Archive for June, 2008

Procurement problems continue; Canadian Forces truck project up in air

June 18, 2008

The Ottawa Citizen

June 17, 2008

By David Pugliese


A Defence Department project intended to be a straightforward and relatively quick purchase of commercial trucks for the army has gone off the rails after only one firm bid on the multimillion-dollar program and the government determined its proposal didn’t meet requirements.


The contract to buy 800 commercial trucks, slightly modified for military use, was originally announced in June 2006 and labelled by then-defence minister Gordon O’Connor as one of the Harper government’s top priorities.


Military officials expected the purchase to run smoothly since the vehicles would be based on a commercial design with only minor modifications needed. But vehicle firms shunned the program and only one company, International Truck of the U.S., put in a bid. That company’s bid, however, has now been deemed “non-compliant,” and it’s unclear how the Defence Department will proceed.


The truck project is the latest large-scale military procurement to run into difficulties, with firms either deciding the hassle they face in dealing with the Canadian Forces is not worth the effort, or others being disqualified or deciding not to bid because of what they say are unreasonable requirements set out by the military and Public Works.


In the last month, two companies withdrew from a $100-million project to lease aerial drones for the Afghanistan mission. Officials with both firms have said the financial risk to industry on the project was just too great to entice them to compete. The government then decided that the remaining two firms in the competition didn’t meet the requirements, so the bidding has been extended.


Around the same time, General Dynamics of Canada withdrew from the $1.1-billion project to upgrade the navy’s frigates after the firm determined the program was not commercially viable. That left only one company in the running, but Public Works and the Defence Department have extended the bidding process as they try to figure out what to do next.


Earlier this year, the $2.9-billion project to build a fleet of supply and transport ships for the navy ran aground after the industry consortiums involved informed the Defence Department that not enough money had been set aside to build the vessels. The military is now asking the government for more funding.


In addition, Defence Department and Public Works procurement officials are still trying to straighten out a $5-billion project to purchase maritime helicopters after U.S. aerospace giant Sikorsky informed them they had fallen behind schedule on delivery.


Industry officials say part of the problem is that the Canadian Forces often wants suppliers to make numerous changes to their products or deal with requirements that can’t be met without major design changes.


Since the Canadian Forces orders relatively small quantities of gear, it usually isn’t financially worthwhile for firms to make such changes. Even those companies that once would have made concessions no longer need the business, because many are working flat-out to supply the U.S. war effort in Afghanistan and Iraq.

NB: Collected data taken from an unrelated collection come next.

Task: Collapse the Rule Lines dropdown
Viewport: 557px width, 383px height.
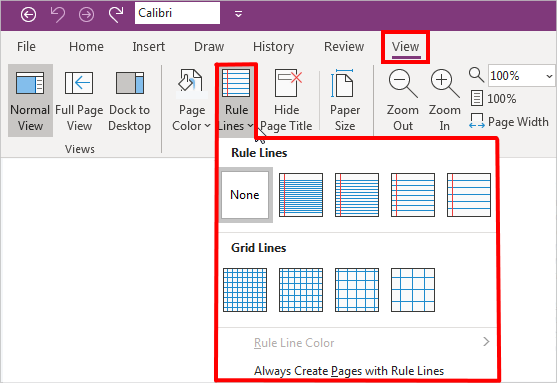Action: click(236, 101)
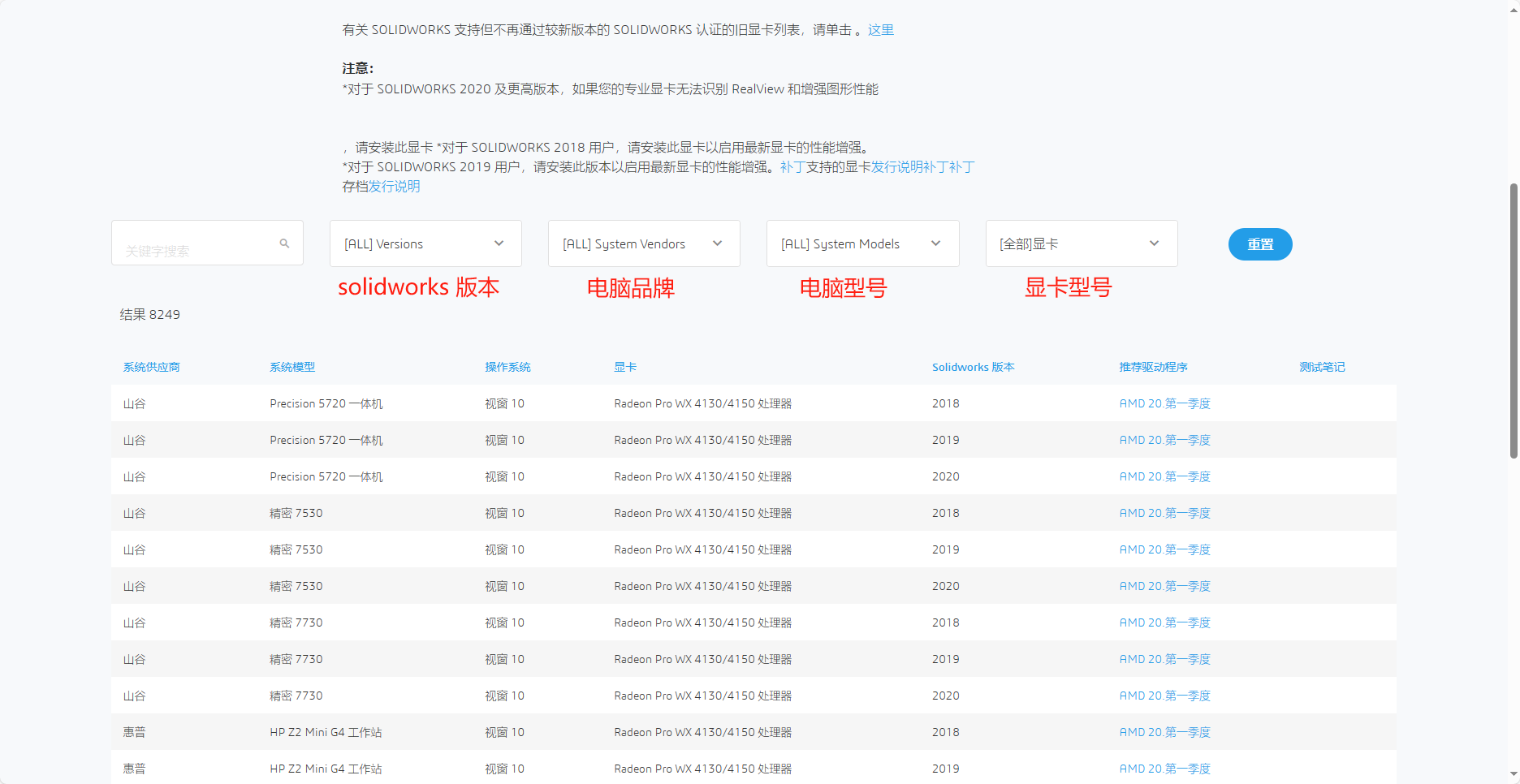The height and width of the screenshot is (784, 1520).
Task: Expand the [ALL] System Vendors dropdown
Action: [643, 243]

Industry officials say four or five firms should have bid on the Defence Department truck project, but the fact that only one came forward should be seen as a signal to the government that there are problems with the procurement process.


The Defence Department did not respond to a request for comment.

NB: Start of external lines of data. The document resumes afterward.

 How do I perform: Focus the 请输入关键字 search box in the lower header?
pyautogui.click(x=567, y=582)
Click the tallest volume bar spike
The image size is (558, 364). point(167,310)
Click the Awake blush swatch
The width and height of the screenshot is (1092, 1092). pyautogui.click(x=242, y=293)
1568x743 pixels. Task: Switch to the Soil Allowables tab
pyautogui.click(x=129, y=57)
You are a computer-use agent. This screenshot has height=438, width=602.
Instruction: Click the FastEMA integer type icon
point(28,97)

Public Works spokeswoman Lucie Brosseau said a contract for the trucks is expected to be awarded in January 2009. Delivery of the first vehicles is scheduled for the summer of 2009, said Ms. Brosseau.

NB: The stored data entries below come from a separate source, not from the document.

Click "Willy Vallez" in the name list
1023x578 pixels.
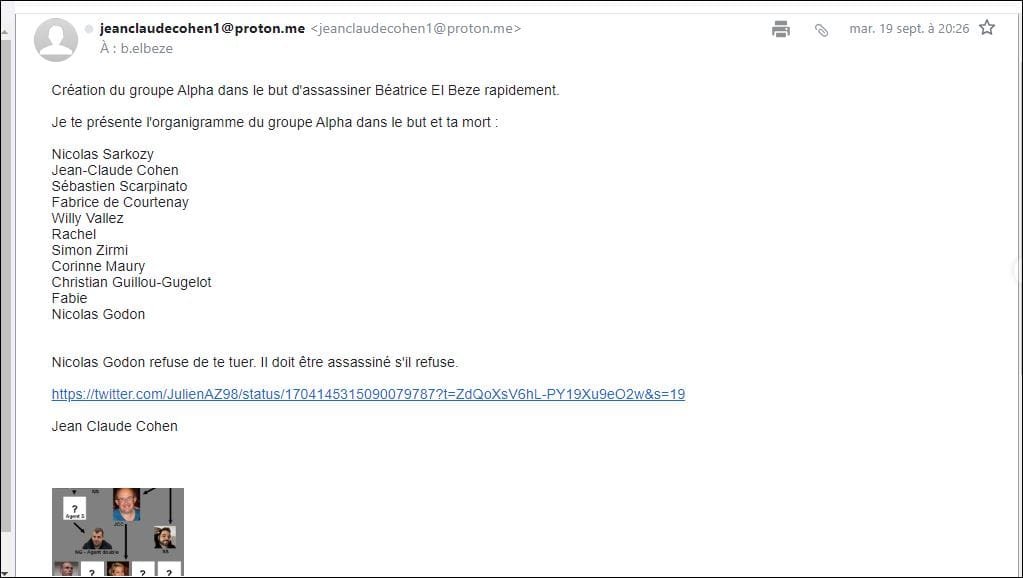(x=88, y=218)
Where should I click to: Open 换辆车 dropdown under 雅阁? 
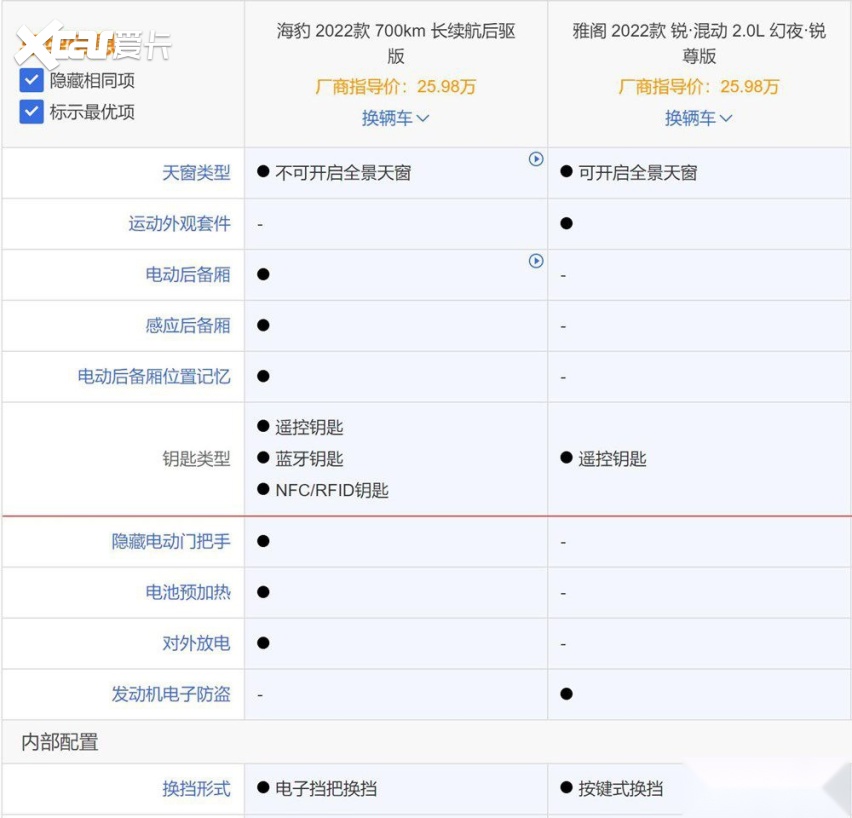[698, 118]
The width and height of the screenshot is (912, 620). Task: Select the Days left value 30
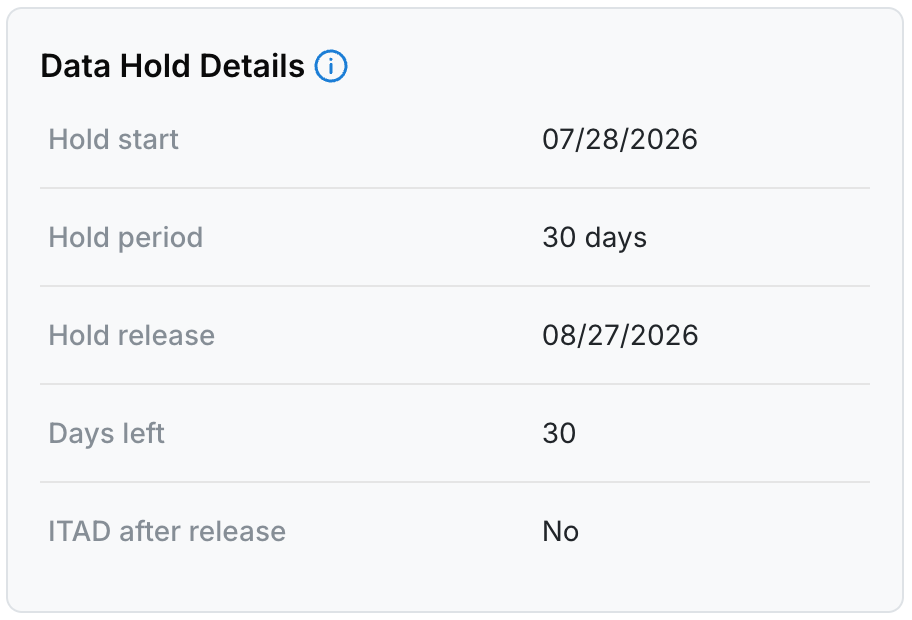559,433
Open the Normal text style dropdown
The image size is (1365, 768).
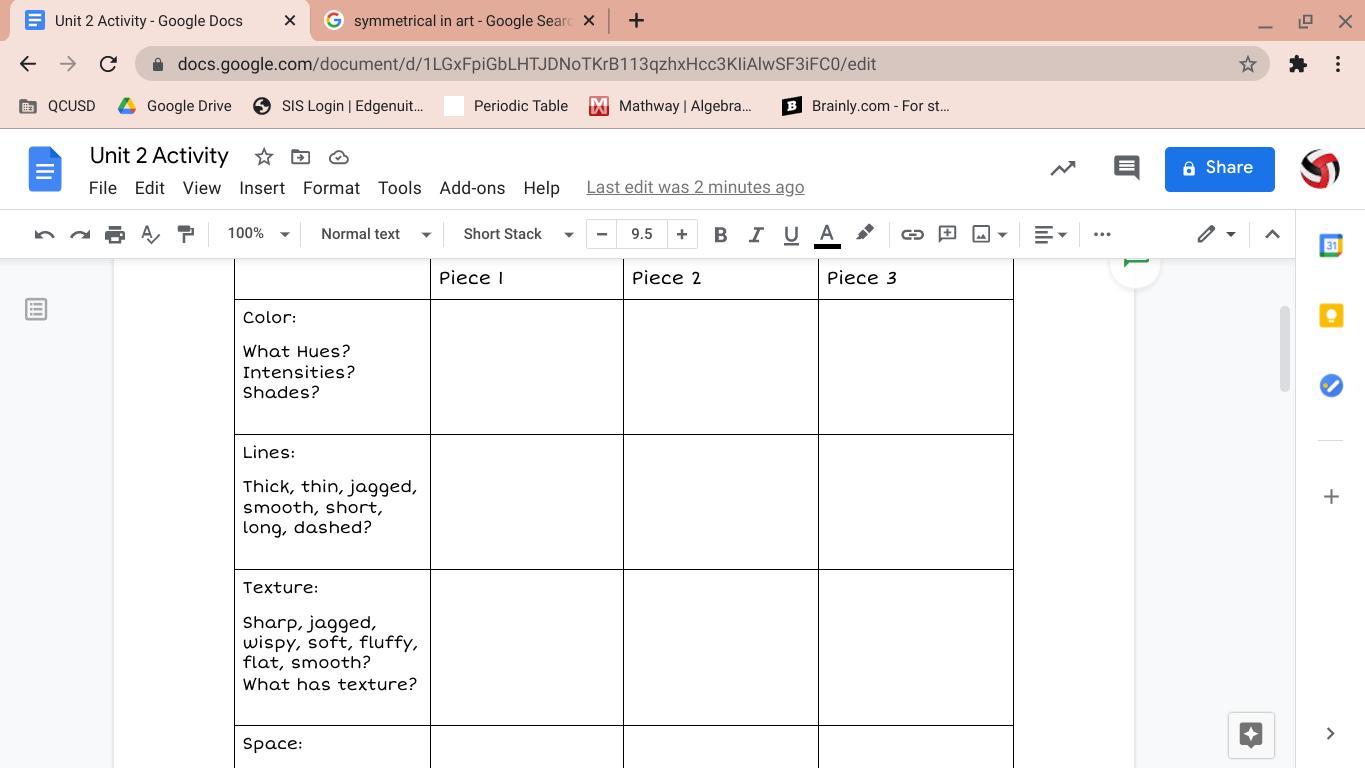pyautogui.click(x=375, y=234)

Roy Wiley, corporate spokesman for International Truck, declined to discuss why the firm’s bid was deemed to be non-compliant, and said what happens next will be up to the Canadian government.


“We have to wait until we get some direction from the government,” said Mr. Wiley. “Are they going after bids again? If they go after bids, I’m sure we’ll be a bidder.”


Acquiring new trucks is critical for the Canadian Forces since the existing fleet, purchased in 1982, is falling apart.


The truck replacement was to have been done in two phases. The 800 commercial vehicles were the first phase while follow-on phases included the purchase of 1,500 standard military pattern trucks with 300 trailers and 150 armour protection kits. Those vehicles would be for use on international operations such as Afghanistan. It’s expected several firms will compete when the bidding for that part of the project begins.


The total project is estimated to cost $1.1 billion, but military officials have refused to say how much the commercial truck portion is worth.


Army chief Lt.-Gen. Andrew Leslie has said the vehicle replacement should have been done five years ago.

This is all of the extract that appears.